One can never run out of material if one has a good window, I think. It’s because of Bond’s writing that I’ve come to appreciate the necessity of one, especially for a writer. If you liked my descriptions (thank you!), you must read his nonfiction. I would recommend beginning with Rain in the Mountains: Notes from the Himalayas. That book changed me–how I looked at books (I thought nonfiction was limited to self-help), how I thought of nature, and how I wrote. I would have been a very different writer without it. On Writing came into my life about a year later and was responsible for making me write every day without fail–it gave me the discipline I needed. But the quality of what I write is owed largely to Bond.

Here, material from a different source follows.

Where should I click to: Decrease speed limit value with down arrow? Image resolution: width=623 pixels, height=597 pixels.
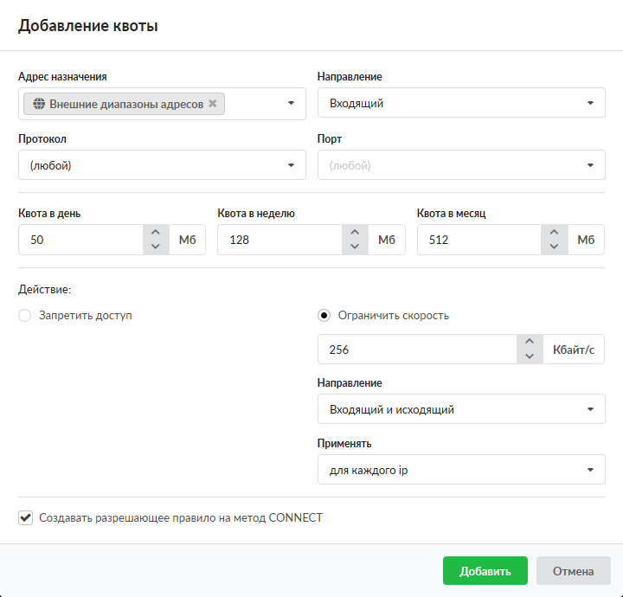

Speaking of weather changes, we had unexpected rain and a dust storm during tea-time yesterday. The house was dark; we had to close all doors and windows to keep out the grit, but when it started raining we couldn’t help standing in the balcony like witnesses. The sun came out at the same time, which means that a sparrow was getting married–that’s what my mother and grandmother say. The meeting of the rain and the sun is a meeting of sparrows too. I can’t help but smile at these tales–there is a heartwarming beauty to the way we explained nature before we had the technology to learn what was actually going on.
I’m glad you liked The Ramparts of Night! My relationship to sleep isn’t consistent. Last night I slept very well, but the day before that my dreams were so crowded with things to do and say that my head felt heavy as I awoke in the middle of the night. About two months ago, I was reading R. F. Kuang’s Babel: An Arcane History and could not put the book down, 8 hours of sleep be damned. Falling asleep is difficult only when I nap during the day–it’s like I steal rest from the night. I have always found it amazing how some of the people I know can nap for hours during the day and still have plenty of sleep leftover for the night, enough that they can keep dozing off well into the next day! Part of me is glad I’m not like them though–I am at my most energetic during the morning and wouldn’t like to miss out on those lovely hours.
I’d always taken the roars of clouds for granted–it never occurred to me that the sounds don’t come from them. In Hindi it’s said “jo badal garajte hain wo baraste nahi”–the clouds that roar aren’t the ones that rain. I was told this when I used to get scared of the thunder, but the saying is also used to refer to people who make a lot of noise but don’t actually do anything. I think an English equivalent of this would be “actions speak louder than words” but it’s not that poetic.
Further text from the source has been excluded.